C.G. - PONTEVEDRA
El fiscal mantuvo ayer la petición de pena de 10 años de prisión para Juan Antonio M. C., acusado de abusar sexualmente durante dos años de una mujer con esquizofrenia, una enfermedad que le provoca un retraso mental leve, en unos hechos que ocurrieron en Sanxenxo y que salieron a la luz en 2005 cuando se presentó denuncia contra esta persona después de que la víctima comentase a una trabajadora social que una hombre "la estaba molestando".

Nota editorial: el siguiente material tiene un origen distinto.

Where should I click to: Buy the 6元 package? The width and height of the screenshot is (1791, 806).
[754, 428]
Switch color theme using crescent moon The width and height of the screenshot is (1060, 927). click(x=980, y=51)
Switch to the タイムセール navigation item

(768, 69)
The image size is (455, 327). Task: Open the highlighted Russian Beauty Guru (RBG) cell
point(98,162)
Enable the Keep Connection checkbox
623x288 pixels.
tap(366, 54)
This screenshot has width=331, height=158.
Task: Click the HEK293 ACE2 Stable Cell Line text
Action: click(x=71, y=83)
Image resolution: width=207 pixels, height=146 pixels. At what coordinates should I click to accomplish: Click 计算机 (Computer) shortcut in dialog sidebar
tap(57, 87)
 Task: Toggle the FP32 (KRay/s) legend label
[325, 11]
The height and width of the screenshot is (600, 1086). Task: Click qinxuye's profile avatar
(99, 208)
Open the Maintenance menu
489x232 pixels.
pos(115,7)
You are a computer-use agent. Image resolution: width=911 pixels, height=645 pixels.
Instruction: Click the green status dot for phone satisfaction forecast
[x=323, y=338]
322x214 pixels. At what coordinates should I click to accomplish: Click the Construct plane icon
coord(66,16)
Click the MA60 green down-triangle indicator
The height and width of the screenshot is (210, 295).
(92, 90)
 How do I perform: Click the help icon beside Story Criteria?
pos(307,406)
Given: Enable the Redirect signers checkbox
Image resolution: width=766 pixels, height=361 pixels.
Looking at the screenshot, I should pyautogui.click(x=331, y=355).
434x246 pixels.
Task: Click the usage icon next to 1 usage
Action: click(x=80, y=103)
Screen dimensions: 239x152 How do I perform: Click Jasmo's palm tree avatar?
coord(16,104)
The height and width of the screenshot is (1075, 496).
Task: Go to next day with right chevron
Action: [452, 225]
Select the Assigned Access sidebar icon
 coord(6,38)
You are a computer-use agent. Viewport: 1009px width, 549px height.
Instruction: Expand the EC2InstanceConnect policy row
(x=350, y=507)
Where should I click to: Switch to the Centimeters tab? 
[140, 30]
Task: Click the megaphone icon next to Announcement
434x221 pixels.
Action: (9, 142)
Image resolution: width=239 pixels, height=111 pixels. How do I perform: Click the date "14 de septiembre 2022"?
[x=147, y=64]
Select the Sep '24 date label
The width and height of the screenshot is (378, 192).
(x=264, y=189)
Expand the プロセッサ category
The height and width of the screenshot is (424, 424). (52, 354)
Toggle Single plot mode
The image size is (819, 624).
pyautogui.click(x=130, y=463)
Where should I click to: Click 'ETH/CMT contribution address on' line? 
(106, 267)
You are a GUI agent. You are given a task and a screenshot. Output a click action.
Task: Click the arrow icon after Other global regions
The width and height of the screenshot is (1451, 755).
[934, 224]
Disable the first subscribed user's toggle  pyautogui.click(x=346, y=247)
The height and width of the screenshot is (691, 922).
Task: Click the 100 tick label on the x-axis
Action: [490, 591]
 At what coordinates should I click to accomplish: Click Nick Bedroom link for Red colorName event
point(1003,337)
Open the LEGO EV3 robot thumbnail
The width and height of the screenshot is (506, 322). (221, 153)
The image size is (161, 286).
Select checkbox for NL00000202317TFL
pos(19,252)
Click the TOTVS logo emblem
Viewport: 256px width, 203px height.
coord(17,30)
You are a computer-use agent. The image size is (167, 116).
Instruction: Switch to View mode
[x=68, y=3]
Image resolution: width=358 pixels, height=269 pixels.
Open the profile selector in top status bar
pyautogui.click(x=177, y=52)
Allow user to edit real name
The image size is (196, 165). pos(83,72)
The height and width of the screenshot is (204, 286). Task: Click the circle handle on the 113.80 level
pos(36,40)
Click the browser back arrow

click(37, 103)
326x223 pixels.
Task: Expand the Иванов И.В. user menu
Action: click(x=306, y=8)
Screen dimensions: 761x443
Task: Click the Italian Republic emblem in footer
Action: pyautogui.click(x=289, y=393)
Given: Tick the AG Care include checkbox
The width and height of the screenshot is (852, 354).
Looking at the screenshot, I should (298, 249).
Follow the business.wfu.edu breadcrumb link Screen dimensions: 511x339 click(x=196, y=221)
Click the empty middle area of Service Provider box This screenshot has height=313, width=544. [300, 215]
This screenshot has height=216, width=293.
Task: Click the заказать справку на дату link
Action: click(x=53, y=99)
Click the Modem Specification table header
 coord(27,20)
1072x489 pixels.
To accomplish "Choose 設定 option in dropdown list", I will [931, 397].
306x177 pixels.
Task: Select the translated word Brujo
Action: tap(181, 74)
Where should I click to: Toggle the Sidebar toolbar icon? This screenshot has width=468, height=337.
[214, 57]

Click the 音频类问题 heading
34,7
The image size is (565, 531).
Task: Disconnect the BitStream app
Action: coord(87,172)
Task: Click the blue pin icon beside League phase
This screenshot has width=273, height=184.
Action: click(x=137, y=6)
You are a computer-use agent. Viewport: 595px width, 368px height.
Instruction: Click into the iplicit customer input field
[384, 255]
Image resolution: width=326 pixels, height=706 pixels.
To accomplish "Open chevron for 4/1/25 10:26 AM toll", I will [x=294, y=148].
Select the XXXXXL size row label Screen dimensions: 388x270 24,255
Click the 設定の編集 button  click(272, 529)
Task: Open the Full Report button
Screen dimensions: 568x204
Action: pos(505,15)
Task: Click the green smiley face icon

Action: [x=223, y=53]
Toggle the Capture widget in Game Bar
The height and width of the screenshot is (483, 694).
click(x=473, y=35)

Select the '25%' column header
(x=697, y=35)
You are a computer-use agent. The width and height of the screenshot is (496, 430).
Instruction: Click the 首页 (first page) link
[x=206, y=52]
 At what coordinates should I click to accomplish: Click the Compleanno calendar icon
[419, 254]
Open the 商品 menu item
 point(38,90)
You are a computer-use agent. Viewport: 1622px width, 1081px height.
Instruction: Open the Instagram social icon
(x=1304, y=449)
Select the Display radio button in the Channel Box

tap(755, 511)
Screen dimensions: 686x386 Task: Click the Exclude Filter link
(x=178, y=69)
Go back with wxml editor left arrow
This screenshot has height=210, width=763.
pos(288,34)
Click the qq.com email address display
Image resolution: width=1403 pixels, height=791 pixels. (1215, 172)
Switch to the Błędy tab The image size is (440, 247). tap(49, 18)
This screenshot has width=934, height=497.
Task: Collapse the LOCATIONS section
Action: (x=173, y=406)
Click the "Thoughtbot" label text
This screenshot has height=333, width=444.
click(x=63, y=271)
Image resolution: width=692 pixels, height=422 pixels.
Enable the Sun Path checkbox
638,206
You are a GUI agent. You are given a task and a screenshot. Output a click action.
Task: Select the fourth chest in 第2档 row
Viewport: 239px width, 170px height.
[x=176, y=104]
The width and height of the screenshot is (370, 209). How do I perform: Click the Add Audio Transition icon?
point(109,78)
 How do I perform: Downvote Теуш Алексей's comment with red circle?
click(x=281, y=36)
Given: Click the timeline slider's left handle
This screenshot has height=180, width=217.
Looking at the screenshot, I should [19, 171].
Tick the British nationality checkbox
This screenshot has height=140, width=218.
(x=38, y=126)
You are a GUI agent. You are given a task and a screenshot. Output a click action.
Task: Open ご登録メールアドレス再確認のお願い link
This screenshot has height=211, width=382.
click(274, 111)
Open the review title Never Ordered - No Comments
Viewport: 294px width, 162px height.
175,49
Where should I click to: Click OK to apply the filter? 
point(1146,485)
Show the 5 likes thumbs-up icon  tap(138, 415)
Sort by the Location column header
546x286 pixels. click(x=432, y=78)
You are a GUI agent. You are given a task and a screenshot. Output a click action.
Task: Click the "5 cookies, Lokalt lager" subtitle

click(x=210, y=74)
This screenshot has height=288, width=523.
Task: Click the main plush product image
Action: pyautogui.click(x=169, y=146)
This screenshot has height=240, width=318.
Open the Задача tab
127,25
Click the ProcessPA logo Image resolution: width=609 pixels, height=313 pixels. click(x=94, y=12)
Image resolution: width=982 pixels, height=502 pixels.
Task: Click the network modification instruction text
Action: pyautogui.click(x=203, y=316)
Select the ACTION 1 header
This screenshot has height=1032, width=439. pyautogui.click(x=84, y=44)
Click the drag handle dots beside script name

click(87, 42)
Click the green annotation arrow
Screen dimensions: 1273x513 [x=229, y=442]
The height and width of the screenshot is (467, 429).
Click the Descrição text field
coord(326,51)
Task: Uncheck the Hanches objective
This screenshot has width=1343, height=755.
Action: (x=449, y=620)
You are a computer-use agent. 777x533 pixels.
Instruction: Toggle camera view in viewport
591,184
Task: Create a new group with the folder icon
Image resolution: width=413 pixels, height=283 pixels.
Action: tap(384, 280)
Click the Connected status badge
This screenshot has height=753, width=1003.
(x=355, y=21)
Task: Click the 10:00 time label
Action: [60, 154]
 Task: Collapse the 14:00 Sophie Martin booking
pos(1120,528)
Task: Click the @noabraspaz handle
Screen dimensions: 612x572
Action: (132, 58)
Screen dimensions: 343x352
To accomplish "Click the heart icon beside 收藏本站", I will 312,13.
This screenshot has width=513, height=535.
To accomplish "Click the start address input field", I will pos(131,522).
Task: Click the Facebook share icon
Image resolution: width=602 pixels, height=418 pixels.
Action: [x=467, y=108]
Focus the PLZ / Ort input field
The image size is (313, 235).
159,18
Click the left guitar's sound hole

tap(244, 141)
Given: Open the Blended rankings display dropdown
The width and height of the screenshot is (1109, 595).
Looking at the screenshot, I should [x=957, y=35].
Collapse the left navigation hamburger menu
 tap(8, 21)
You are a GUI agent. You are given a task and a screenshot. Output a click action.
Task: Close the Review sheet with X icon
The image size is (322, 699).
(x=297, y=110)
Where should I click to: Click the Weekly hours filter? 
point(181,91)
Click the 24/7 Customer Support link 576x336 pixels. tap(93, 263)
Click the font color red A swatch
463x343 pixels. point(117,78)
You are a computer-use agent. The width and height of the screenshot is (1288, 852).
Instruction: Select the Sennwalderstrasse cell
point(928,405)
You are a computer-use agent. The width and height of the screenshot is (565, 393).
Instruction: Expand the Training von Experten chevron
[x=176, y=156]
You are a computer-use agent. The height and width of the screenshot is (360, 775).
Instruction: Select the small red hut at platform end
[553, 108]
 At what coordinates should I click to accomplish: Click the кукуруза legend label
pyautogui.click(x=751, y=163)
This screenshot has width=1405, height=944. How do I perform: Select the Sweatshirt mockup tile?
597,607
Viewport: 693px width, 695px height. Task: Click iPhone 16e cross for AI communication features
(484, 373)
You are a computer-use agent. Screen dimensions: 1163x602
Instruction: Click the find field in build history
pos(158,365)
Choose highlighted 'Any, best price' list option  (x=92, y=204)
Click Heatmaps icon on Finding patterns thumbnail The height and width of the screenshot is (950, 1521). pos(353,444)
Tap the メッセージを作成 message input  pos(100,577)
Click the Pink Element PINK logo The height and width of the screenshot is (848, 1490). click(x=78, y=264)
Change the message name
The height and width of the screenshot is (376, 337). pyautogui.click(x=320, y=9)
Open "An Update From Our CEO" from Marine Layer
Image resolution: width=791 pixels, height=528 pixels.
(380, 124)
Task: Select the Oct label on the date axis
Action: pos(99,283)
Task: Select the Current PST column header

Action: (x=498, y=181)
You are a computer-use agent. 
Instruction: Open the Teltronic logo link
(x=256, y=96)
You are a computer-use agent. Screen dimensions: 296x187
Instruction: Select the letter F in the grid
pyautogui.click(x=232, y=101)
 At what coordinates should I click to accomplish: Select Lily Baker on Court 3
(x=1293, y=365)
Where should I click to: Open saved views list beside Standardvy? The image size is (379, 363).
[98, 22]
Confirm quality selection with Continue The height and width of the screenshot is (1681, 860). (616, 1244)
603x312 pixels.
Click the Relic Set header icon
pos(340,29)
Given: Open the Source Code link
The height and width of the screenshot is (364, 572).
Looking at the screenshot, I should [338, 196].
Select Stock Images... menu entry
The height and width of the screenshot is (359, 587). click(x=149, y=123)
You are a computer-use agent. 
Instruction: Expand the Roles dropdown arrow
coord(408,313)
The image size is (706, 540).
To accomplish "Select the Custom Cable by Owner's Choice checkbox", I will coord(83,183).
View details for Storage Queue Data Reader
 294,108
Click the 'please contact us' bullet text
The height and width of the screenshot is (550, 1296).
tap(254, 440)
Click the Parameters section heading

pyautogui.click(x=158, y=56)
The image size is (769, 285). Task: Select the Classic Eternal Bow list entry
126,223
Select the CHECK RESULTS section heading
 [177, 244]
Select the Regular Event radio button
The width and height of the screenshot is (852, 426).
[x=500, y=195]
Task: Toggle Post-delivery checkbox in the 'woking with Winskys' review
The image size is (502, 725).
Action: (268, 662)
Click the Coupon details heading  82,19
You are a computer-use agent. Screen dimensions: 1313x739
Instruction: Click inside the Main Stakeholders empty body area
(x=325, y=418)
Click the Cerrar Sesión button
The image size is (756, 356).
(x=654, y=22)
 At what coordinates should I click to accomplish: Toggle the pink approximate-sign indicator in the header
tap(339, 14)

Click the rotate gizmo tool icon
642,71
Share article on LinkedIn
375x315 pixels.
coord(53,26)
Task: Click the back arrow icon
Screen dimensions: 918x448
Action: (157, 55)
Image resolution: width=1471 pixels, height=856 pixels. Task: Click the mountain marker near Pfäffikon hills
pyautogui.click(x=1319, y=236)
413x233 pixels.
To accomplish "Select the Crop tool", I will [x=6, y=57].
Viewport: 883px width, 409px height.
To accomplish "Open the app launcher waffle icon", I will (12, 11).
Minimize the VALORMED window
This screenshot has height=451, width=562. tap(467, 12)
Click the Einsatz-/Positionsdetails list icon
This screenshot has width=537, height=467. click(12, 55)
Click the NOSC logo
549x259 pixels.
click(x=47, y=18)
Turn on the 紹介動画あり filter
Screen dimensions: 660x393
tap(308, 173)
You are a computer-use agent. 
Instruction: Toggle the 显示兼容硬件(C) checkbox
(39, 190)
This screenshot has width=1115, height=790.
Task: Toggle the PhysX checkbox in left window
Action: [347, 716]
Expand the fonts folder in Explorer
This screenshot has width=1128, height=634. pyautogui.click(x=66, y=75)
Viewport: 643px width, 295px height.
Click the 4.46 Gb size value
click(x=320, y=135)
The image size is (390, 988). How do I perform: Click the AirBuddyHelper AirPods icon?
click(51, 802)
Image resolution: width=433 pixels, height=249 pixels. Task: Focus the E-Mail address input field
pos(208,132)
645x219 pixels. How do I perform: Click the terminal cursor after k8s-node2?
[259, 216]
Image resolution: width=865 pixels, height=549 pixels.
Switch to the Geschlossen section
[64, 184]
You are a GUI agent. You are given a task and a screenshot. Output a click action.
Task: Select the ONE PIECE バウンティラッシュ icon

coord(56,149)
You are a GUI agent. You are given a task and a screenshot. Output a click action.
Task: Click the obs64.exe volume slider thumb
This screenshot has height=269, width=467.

Durante el juicio, celebrado ayer en la Sección Segunda de la Audiencia Provincial de Pontevedra, el acusado, de 40 años, aseguró que las relaciones sexuales que mantuvo con esta mujer, entonces de 35 años, fueron consentidas y que siempre accedió a mantenerlas "voluntariamente". De hecho, negó que la fuera a buscar él a la plaza de Portonovo, a donde ella iba a realizar la compra, sino que, por el contrario, era la mujer la que "muchas veces me paraba cuando me veía pasar en la moto". "Nunca la obligué", insistió, "ya le dije que no me hacía falta eso, era ella la que me buscaba", explicó a preguntas del fiscal.
El acusado también negó que hubiera agredido a la víctima y reconoció que pudo apreciar que la mujer debía padecer algún tipo de retraso mental.
Sin embargo, la mujer ratificó en una declaración a puerta cerrada que los encuentros sexuales entre ambos comenzaron siendo consentidas durante los 3 primeros años de relación, pero que a raíz de un incidente en el que la madre acusó al procesado de robarle dinero, la víctima decidió que no quería continuar manteniendo relaciones con el acusado. Pese a ello, las relaciones continuaron de forma esporádica otros dos años, según el fiscal. Se producían tanto en el fallado de la casa del acusado, como en un monte cercano o en una casa abandonada de la zona.
Los psiquiatras explicaron en el juicio que la mujer, pese a sus limitaciones intelectuales, "conoce perfectamente el alcance de las relaciones sexuales y puede tomar decisiones siempre y cuando no resulten demasiado complejas".
"Imposición y violencia"
El fiscal considera veraz la declaración de la víctima quien, en un momento dado las relaciones con el acusado le provocarían "repulsión" y no serían voluntarias, sino consecuencia de la "imposición y la violencia", de "esta capacidad de él de doblegarla". En su escrito de acusación, el Ministerio Público asegura incluso que la mujer fue víctima de agresiones por parte de este hombre.
Asimismo, solicita que se imponga al acusado la prohibición de aproximarse a la víctima a menos de 500 metros y que no se pueda comunicar con ella durante 20 años.